I don’t know how long I kept stroking her before I realized her chest was no longer gently rising and falling.  The three of us stopped petting her to hug each other.  My sister said she thought Lucky was trying to tell us with her smile that it was ok, she was ready to go.  Then she suggested that we share one thing we loved about Lucky before we left.


“She was always happy,” I said.

“She had pluck,” my sister said with a smile.

“She had purpose,” my brother offered, chuckling.  

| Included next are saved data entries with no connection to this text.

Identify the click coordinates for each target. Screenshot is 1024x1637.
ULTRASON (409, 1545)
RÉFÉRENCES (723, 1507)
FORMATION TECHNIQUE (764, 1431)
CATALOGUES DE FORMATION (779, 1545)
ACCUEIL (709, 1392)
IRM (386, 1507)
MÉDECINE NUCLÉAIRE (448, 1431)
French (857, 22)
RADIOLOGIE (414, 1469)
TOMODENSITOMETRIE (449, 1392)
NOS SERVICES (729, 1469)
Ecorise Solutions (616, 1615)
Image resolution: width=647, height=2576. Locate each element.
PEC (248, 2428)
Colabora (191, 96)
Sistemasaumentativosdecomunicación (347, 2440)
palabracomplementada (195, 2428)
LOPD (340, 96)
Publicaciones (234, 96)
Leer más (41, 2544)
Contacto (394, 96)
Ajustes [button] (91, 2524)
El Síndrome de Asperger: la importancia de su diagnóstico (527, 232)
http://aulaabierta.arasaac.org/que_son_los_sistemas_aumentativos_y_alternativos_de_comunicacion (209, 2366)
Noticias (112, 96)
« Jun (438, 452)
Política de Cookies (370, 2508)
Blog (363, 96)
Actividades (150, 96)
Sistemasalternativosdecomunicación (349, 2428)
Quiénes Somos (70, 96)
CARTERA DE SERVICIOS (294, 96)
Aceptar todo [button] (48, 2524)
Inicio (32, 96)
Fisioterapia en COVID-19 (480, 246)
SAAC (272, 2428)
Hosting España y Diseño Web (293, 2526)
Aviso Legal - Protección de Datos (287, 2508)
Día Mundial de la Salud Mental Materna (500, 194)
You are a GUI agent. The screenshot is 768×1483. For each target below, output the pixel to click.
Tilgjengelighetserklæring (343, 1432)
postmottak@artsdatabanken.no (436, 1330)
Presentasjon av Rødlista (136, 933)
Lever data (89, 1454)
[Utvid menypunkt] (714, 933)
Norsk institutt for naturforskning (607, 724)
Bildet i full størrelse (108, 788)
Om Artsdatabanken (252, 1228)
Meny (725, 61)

Sitting in my mom’s kitchen after it was all done, we laughed about the first time we met Lucky.  She came to us from a free-to-good-home classified ad, a boisterous 1-year-old Lab mix who had been adopted as a puppy from the shelter but knocked the family toddler to the floor more and more as she grew.  When we first saw her, standing between her family and us, the hair on her back stood up as she bared her teeth and growled.  “She’s not normally like this,” the owner said.  “She’s usually sweet and gentle,” he added as my mom worried about bringing a ferocious dog into a home with her kids (I was barely 13 at the time, with 2 younger siblings).  We laughed last night about how wrong we were to be nervous and how much love she gave us.  


We laughed and shared the many reasons why we loved her so.  How her protective nature worked in our favor, and how many unfortunate air conditioning repairmen had to hear from her that they better not step foot in her yard.  How spunky and happy she always was, even as her adopted brother became a grumpy old man.  How wonderfully patient she was when, at 14, she became an adopted mama dog to puppy Nala.  And how she smiled right up to the end of her good long life.  16 years is a long time for a Lab, yet it flew by in the blink of an eye.


That’s the thing I absolutely, without a doubt, hate about dogs.  Their lives are too damn short.  


Lucky Dog, thank you for giving us so much for so long.  The last time I looked into your living eyes, you smiled at me.  Thank you for that gift and so many others.  I love you.